The Tsikhisdziri site is located on a rocky coastline of the Black Sea, at the modern-day village. Systematic archaeological study of the site began in 1962 and yielded several layers of human settlement and various artifacts, the earliest of which date to the Late Bronze Age, when the area fell within the Colchian culture area. North of Tsikhisdziri, at Bobokvati, some 200 m from the coastline, dune-settlements, dating to the 8th century BC, were uncovered. In the following centuries, a series of ancient Greek colonies were established along the eastern Black Sea littoral. There is no literary evidence that a Greek colony existed at Tsikhisdziri, but archaeological excavations revealed the 5th-century BC burials of adults and of children in amphorae, set down into levels of earlier dune-settlement.

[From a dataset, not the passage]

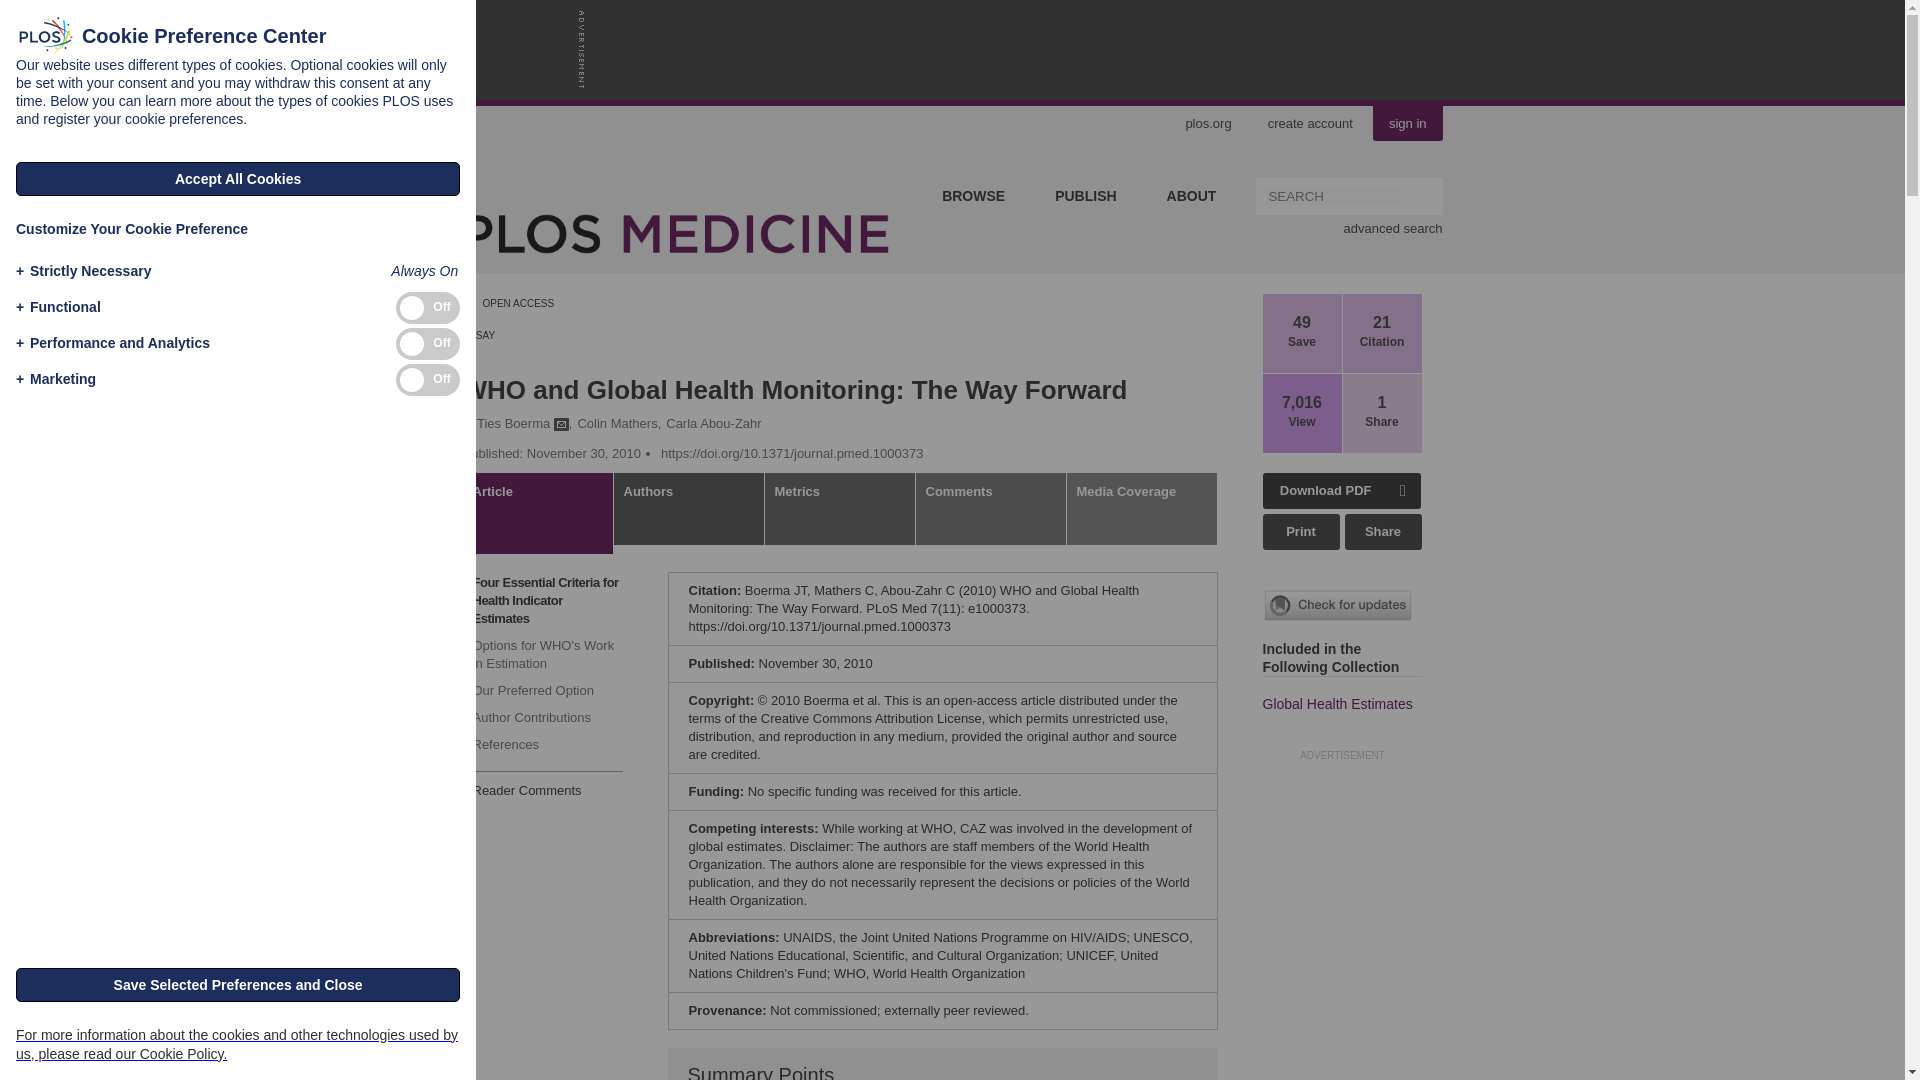 The image size is (1920, 1080). I want to click on Authors, so click(689, 509).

Artifacts unearthed there include an Atticskyphos of Corinthian type and lekythos of the Haimon painter, dated to c. 470. A collection of the 3rd-century AD items—gold jewelry, silver and bronze vessels, beads, and coins—and now known as the Tsikhisdziri treasure was found there in 1907 and then acquired by the Hermitage Museum in Saint Petersburg, Russia. Part of this collection is a rock crystalintaglio depicting a bearded man identified as the Roman emperor Lucius Verus: the design was gilded and the stone was polished to allow the image to be seen through the transparent material. The Roman presence in this area is also evidenced by a large brick found in the ruins of Tsikhisdziri with an inscription that has been interpreted as VEXFA, suggesting that the brick—now in possession of the Janashia Museum of Georgia in Tbilisi—was made in a Roman military workshop in Phasis and shipped south.
Architecture
The Tsikhisdziri fortress was situated on two coastal hills, connected to each other through double walls. On the territory of the citadel, the area of which totals around 1.5 h, are the ruins of a 6th-century three-nave basilica with the dimensions of 33X17.80 m, with narthex, projecting apse, and floor mosaic, and remains of two other churches, one from the early Christian period and the other dated to the High Middle Ages. Close to the basilica is a 6th-century bath and a water cistern. North to the citadel are the ruins of an urban settlement and hundreds of burials. These structures date from the Late Antiquity to the Middle Ages.
History
The Tsikhisdziri site is identified by the mainstream scholarly opinion with the Roman city–fortress of Petra, founded at the behest of the emperor Justinian I in 535 and, after a series of battles for the possession of that city during the Lazic War with Sasanid Iran, demolished by the Romans themselves to prevent it again becoming the enemy's target in 551. Later, the locale continued to be home to a stronghold of some importance, namely, the Devils' Fortress, ts'ikhe k'ajet'isa, mentioned by the Georgian scholar Prince Vakhushti in his 1745 geography as situated near the small town of Kobuleti, on "the edge of the sea,...strong, built on a high cliff, possessing a rocky tunnel, curved as a road". By Vakhushti's time, the village had been under the Ottoman sway. During the Russo-Turkish War, Tsikhisdziri, then one of the frontier settlements between the Ottoman-dominated Adjara and the Russian-controlled Guria, saw fighting between the two empires. It was there that, in September 1829, the Ottoman commander of Muslim Georgian background, Ahmed-Pasha, repulsed an invasion by the Russian general Karl Hesse. During the Russo-Turkish War, the Ottoman military heavily fortified the heights of Tsikhisdziri, which allowed them to successfully block two Russian attempts to capture Tsikhisdziri and advance towards Batumi on 12 April 1877 and 18 January 1878. However, an eventual defeat in the war forced the Ottomans to cede Adjara to Russia. In the Soviet period, Tsikhisdziri became one of a series of sea resorts in southwestern Georgia and continues to enjoy summertime visitors to this day.
Population
As of the 2014 national census, Tsikhisdziri had the population of 2,472. Most of them are ethnic Georgians.